DOCUMENT TEXT.
------------
On The Sacrament Of Chrismation (Confirmation): Part One

On The Sacrament Of Chrismation (Confirmation): Part One June 5, 2017

Jesus' Baptism. By anonymous (http://iac.cgu.edu/tune/tcopbaptism.html) [Public domain], via Wikimedia Commons
Jesus’ Baptism. By anonymous (http://iac.cgu.edu/tune/tcopbaptism.html) [Public domain], via Wikimedia Commons
After his baptism, the Holy Spirit descended upon Jesus, revealing him to be the anointed one, the Christ, the Son of the Living God:

Then Jesus came from Galilee to the Jordan to John, to be baptized by him. John would have prevented him, saying, “I need to be baptized by you, and do you come to me?” But Jesus answered him, “Let it be so now; for thus it is fitting for us to fulfil all righteousness.” Then he consented.  And when Jesus was baptized, he went up immediately from the water, and behold, the heavens were opened and he saw the Spirit of God descending like a dove, and alighting on him;  and lo, a voice from heaven, saying, “This is my beloved Son, with whom I am well pleased” (Matt. 3:13 – 17 RSV).

Jesus came to be baptized, not for his own sake, but for ours; he fulfilled all the obligations of righteousness throughout his life because he was righteous. Not only was he capable of doing it, it was natural for him because had the righteousness within.[1]

Righteousness which holds itself back, which rests on its past accomplishments, no longer engages the expectations of righteousness and so becomes lost; this is why Jesus, who is righteous, continued to act and fulfill all that was expected of the righteous, not out of his need but rather because it was natural for him to do so.
------------
WRITTEN PROBLEM 1.
Transcribe everything in the chrismation post from "Jesus came to" down to "him to do so.".
WRITTEN PROBLEM 2.
Decide whether each statement agrees with the chrismation post, answering yes or no and quoting the words that settle it: (a) John at first tried to stop Jesus from being baptized by him. (b) Jesus came to be baptized for his own sake. (c) The Spirit of God was seen descending like a dove.

AVAILABLE DATA.
------------
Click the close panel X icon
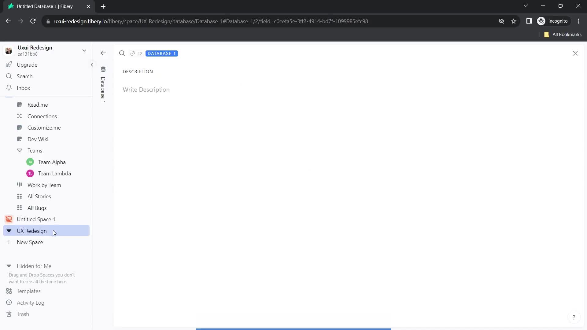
------------
FINAL RESULT 1.
Jesus came to be baptized, not for his own sake, but for ours; he fulfilled all the obligations of righteousness throughout his life because he was righteous. Not only was he capable of doing it, it was natural for him because had the righteousness within.[1]

Righteousness which holds itself back, which rests on its past accomplishments, no longer engages the expectations of righteousness and so becomes lost; this is why Jesus, who is righteous, continued to act and fulfill all that was expected of the righteous, not out of his need but rather because it was natural for him to do so.

FINAL RESULT 2.
(a) Yes: "John would have prevented him, saying, “I need to be baptized by you, and do you come to me?”"
(b) No: "Jesus came to be baptized, not for his own sake, but for ours"
(c) Yes: "he saw the Spirit of God descending like a dove, and alighting on him"